What’s the difference between porque, por qué, porqué, and por que?
  • porque: “because.”
  • por qué: “why?” in questions.
  • el porqué: “the reason” (a noun): No sé el porqué.
  • por que: rare sequence from por + que in certain relative/pronominal structures.
Why isn’t yo used? Would Yo dejé… be wrong?
  • Spanish usually drops subject pronouns because the verb ending shows the subject.
  • Yo dejé… is correct but adds emphasis/contrast (“I, as opposed to others, stopped…”).
Is Me dejé de pagar en efectivo correct?
  • No. Dejarse de + noun means “to cut it out/quit messing with”: Déjate de tonterías.
  • To mean “stop doing X,” use dejar de + infinitive: Dejé de pagar en efectivo.
Is perder irregular?
  • Present: stem-changing (e → ie): pierdo, pierdes, pierde…
  • Preterite and imperfect are regular: perdí, perdías/perdía.
  • Past participle: perdido; gerund: perdiendo.
Should it be las monedas instead of just monedas?
  • monedas (no article) talks about coins in general: “I kept losing coins.”
  • las monedas would point to specific coins (e.g., the ones I had on me).
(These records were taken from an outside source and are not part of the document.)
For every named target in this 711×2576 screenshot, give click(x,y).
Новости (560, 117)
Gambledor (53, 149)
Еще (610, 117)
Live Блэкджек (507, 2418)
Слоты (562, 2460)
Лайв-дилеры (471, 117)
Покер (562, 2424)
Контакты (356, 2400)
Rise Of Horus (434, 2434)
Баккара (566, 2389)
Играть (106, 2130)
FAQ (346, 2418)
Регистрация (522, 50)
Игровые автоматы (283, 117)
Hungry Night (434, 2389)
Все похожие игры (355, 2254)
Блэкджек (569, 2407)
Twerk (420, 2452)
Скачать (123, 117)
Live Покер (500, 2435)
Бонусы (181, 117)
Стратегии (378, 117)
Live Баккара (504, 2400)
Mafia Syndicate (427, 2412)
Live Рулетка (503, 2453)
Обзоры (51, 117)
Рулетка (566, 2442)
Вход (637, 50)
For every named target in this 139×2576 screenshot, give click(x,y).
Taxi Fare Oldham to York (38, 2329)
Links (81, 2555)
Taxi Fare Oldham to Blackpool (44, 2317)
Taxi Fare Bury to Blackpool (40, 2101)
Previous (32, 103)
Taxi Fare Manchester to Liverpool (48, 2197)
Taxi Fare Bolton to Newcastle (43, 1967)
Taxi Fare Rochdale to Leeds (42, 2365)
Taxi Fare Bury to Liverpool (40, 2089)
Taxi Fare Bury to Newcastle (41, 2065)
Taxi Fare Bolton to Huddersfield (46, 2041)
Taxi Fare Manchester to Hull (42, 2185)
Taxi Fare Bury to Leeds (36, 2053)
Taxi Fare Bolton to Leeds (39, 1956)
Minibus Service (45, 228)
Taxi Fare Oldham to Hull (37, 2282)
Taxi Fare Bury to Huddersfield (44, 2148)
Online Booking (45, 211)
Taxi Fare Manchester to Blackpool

Both are grammatical; here the generic sense fits well.
Could I say porque siempre se me perdían (las) monedas?
  • Yes. The se + indirect object construction (se me…) presents the loss as accidental/unintentional: “Coins kept getting lost on me.”
  • It’s common and sounds natural in Spain: porque siempre se me perdían las monedas.
Are there Spain-specific words for “coins/change”?
  • calderilla / suelto: loose change.
  • cambio: change you receive after paying.
  • las vueltas: colloquial for the change given back.
  • Latin America often says el vuelto (not typical in Spain).
Why do dejé and perdía have accents?
  • dejé: the accent marks the preterite 1st person singular of dejar and distinguishes it from deje (present subjunctive/imperative).
  • perdía: the accent on -ía is standard in the imperfect for -er/-ir verbs to keep the stress consistent.